That's due to no shortage of effort by the maintainers, however: one small bug can easily lead to memory safety problems.
Rust is great in this sense because you don't have to think about those issues.
That said, I'd pick rust over C for most projects simply because it's a nicer language to write IMHO. It feels like a modern high-level language with things like iterators, traits, etc, and it has a great package manager too. In comparison, I find writing C to be a huge chore, especially if you're doing much string processing
Very importantly, Rust's safety guarantees help with "fearless concurrency", and better multithreading accounts for most of the performance gain we see in these new tools.
You can have fearless concurrency in C too if you use async queues and handover data completely without sharing references to data between threads (other than via the queues) - including using thread safe functions.
Rust will not help you with other multi-threadding issues, that arise from how OS implements processes/threads/signals/syscalls etc.
So I wouldn't call it fearless. Concurrent data access is just one issue you have to tak care around.
Well, they certainly have for me. As an example, GNU awk has some rather easy to the trigger segfaults which do not seem like they are going to be fixed soon.
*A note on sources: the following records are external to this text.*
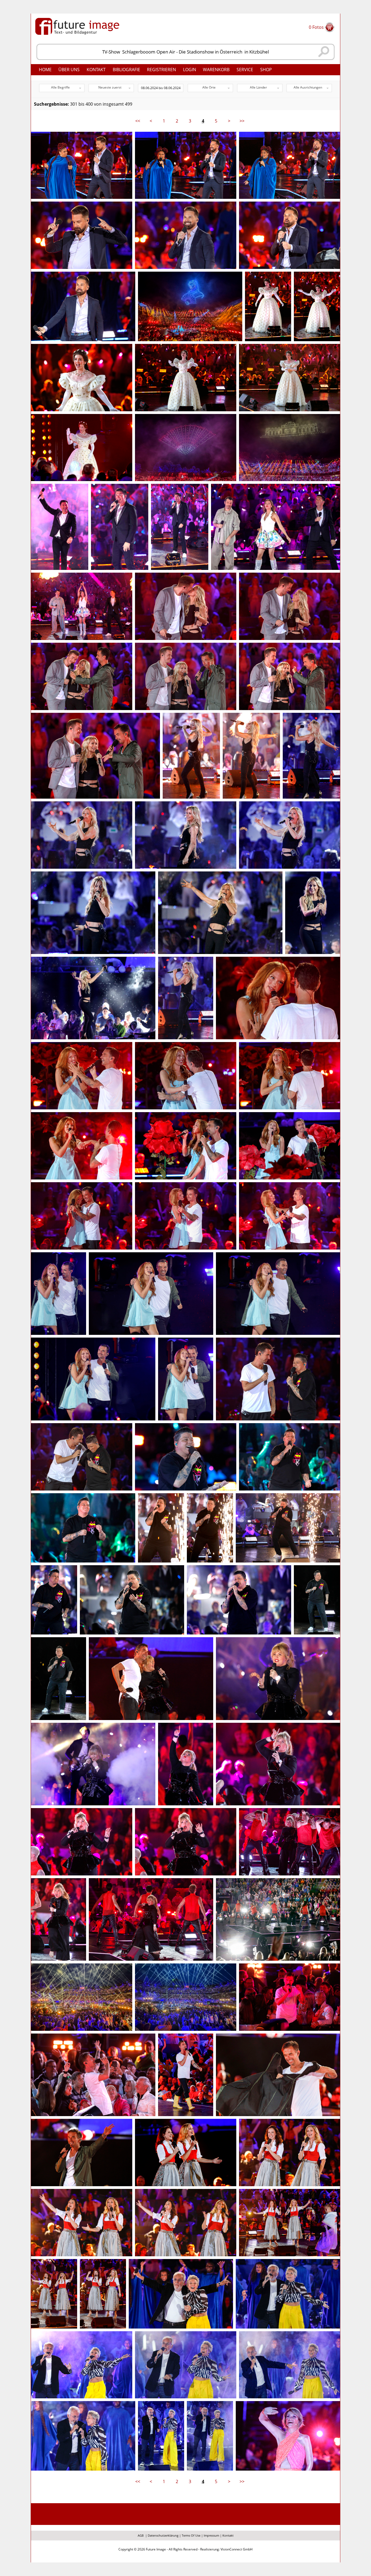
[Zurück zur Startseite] (77, 26)
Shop (266, 70)
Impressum (211, 2535)
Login (189, 70)
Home (45, 70)
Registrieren (161, 70)
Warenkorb (216, 70)
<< (137, 121)
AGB (141, 2535)
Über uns (69, 70)
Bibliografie (126, 70)
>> (242, 121)
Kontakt (96, 70)
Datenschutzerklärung (163, 2535)
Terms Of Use (191, 2535)
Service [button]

I think its worth mentioning that rust has the gold standard argument parsing library now:
https://clap.rs
That library is used by most(?) rust cli tools, so they all have a similar feel. In addition, there is a library built on top of clap called struct-opt that makes bringing up a new cli exceedingly easy:
https://docs.rs/structopt/0.2.15/structopt/
Seriously, checkout struct-opts page even if you don't know any rust. I think their demonstration on the front page summarizes a lot of things I like about idiomatic rust.
I haven't needed it in a long time, but I still think trollop for ruby is magical. It seems it's been renamed to optimist now: http://manageiq.github.io/optimist/
I'd say Rust is a productive language for providing competitive CLIs.
- Compiled so easy to distribute compared to Python, JS, etc
- Cargo makes it easy to pull in libraries compared to C/C++
- Smart people made some great libraries that make it trivial to get performance and/or a nice UX. e.g. Everything in ripgrep is available for reuse, down to how it walks the filesystem.
Because it's a low level system's programming language with Haskell influences (makes it good for modelling a well-defined problem domain) with the "rewrite it in Rust" meme behind it. It's meant to be a replacement for C, so it makes sense that rustaceans would want to write replacements for programs written in C.